I get regular waves of commenters and tweeters who like to point out the API patterns I’m covering in the API space, have all been done before. We tried discovery docs before they are called WSDL! That API discovery thing is called UDDI! RPC is nothing new! That isn’t new. We tried that before, and it didn’t work. I rarely ever engage with these folks, as this behavior is one pattern in behavior I actually do believe we SHOULDN’t be repeating and showcasing.

I’m fascinated by the reasons someone would feel so strongly they need to respond. That something happened in the past, and because it didn’t work we shouldn’t try again today. That somehow the world of compute isn’t built upon, and remixed upon previous ideas that worked, and many that didn’t work until just the right conditions existed. This kind of behavior is really fascinating for me in the world of APIs where reuse, aggregation, facades, and so many patterns of reworking what already exists is core to the entire concept. Where do folks get such strange believes in the past, and what can and cannot be re-interpreted in the future?

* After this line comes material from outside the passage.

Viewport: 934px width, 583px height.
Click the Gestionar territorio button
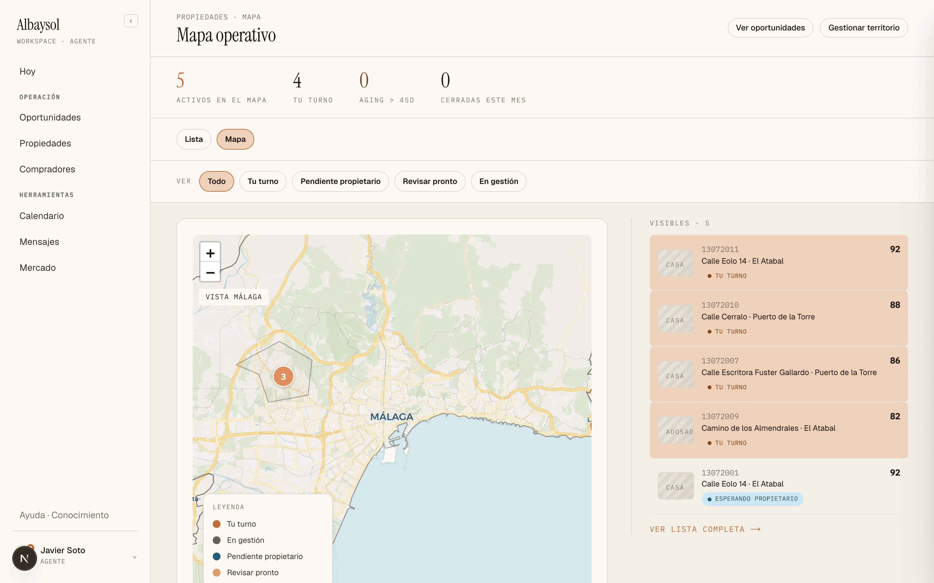click(x=864, y=28)
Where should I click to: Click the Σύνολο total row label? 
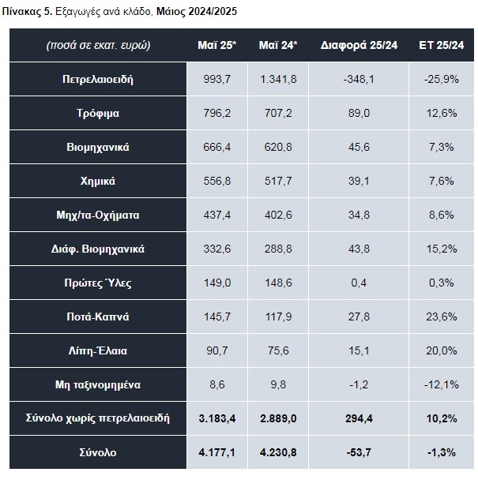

Hey you, electric car manufacturers, the electric car was done in early 20th century and it didn’t work! Hey musician, that baseline was originally present in the big band era and didn’t go over well, it won’t work now! Those pants were first tried in the 1950s and were a flop. Someone already wrote a book on Abraham Lincoln, why would you want to write another? Where do people get the idea that something that existed in the past shouldn’t be tried again, when it comes to the world of technology? Not only have the thought, but so many feel so strongly that they have to reach out and tell me what I’m writing about is dumb because it’s already been done?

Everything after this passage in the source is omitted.